» **RECORDED DATA**

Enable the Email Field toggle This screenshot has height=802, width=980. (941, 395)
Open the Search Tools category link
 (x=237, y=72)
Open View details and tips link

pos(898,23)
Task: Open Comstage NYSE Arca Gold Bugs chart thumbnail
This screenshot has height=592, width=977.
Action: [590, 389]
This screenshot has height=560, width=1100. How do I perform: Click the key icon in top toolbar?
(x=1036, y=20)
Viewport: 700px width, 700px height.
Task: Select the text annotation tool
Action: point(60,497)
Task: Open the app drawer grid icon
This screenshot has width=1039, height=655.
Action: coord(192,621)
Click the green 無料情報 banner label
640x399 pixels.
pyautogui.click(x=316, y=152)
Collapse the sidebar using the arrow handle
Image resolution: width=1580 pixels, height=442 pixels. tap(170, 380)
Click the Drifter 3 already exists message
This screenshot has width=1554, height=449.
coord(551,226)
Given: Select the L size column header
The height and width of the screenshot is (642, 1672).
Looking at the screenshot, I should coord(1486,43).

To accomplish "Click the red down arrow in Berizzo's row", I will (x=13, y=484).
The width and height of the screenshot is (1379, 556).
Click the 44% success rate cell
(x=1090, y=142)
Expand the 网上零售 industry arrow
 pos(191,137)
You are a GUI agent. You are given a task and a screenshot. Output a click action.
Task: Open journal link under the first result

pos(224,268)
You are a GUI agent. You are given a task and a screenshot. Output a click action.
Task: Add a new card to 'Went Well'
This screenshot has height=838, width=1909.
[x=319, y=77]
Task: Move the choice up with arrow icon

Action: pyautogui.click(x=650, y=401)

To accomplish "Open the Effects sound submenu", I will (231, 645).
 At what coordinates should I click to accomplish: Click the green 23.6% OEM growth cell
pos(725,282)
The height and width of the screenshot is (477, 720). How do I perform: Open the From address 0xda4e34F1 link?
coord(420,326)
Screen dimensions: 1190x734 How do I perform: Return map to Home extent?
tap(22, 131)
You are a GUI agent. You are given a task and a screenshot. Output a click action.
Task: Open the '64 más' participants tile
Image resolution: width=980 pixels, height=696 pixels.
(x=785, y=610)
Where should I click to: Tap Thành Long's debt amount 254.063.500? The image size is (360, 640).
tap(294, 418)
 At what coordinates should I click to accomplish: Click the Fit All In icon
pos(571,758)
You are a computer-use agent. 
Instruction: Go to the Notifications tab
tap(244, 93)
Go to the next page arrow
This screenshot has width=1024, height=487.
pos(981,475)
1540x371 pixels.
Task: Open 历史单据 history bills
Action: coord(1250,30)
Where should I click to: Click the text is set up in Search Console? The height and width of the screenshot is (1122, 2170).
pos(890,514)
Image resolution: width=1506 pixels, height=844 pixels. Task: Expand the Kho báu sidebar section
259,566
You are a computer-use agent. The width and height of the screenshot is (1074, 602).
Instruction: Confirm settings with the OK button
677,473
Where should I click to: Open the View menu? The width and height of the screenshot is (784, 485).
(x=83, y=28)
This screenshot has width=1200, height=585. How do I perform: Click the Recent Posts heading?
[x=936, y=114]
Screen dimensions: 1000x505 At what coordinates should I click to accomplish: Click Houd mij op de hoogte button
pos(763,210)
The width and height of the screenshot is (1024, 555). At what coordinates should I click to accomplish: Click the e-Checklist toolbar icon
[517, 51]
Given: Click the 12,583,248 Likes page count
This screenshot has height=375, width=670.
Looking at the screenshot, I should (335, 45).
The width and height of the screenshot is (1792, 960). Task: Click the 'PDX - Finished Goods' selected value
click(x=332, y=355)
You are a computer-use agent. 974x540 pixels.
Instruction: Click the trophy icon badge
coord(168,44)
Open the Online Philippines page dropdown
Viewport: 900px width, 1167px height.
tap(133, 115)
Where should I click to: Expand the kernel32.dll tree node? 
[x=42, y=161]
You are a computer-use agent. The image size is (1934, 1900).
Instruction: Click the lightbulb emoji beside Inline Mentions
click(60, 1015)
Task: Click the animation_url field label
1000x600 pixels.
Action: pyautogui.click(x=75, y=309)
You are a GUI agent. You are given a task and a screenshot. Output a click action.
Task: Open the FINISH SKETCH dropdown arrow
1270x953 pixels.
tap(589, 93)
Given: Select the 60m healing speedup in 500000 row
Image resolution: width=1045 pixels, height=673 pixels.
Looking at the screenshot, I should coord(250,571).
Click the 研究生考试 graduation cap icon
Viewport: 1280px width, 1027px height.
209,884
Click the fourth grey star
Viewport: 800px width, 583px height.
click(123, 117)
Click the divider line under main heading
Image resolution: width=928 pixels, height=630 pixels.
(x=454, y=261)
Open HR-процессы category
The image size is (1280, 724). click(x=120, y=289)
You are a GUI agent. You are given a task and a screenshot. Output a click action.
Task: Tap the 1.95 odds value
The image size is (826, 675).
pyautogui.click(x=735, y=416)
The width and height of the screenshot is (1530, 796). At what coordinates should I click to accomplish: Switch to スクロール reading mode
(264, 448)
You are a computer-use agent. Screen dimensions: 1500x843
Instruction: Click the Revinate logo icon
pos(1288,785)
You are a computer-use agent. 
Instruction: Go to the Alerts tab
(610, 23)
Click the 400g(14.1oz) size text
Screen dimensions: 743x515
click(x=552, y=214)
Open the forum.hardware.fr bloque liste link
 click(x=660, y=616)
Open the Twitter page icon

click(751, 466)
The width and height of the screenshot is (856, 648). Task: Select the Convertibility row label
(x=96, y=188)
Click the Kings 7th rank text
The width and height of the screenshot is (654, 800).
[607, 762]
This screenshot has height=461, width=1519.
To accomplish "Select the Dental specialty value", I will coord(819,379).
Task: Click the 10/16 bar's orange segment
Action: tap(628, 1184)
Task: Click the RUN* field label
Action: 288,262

» **ACTIVITY**
Output all lines from the beginning of the data up to the line holding "Given: Select the L size column header", that line included, exactly as written.

» **RESPONSE**
Enable the Email Field toggle This screenshot has height=802, width=980. (941, 395)
Open the Search Tools category link
 (x=237, y=72)
Open View details and tips link

pos(898,23)
Task: Open Comstage NYSE Arca Gold Bugs chart thumbnail
This screenshot has height=592, width=977.
Action: [590, 389]
This screenshot has height=560, width=1100. How do I perform: Click the key icon in top toolbar?
(x=1036, y=20)
Viewport: 700px width, 700px height.
Task: Select the text annotation tool
Action: point(60,497)
Task: Open the app drawer grid icon
This screenshot has width=1039, height=655.
Action: coord(192,621)
Click the green 無料情報 banner label
640x399 pixels.
pyautogui.click(x=316, y=152)
Collapse the sidebar using the arrow handle
Image resolution: width=1580 pixels, height=442 pixels. tap(170, 380)
Click the Drifter 3 already exists message
This screenshot has width=1554, height=449.
coord(551,226)
Given: Select the L size column header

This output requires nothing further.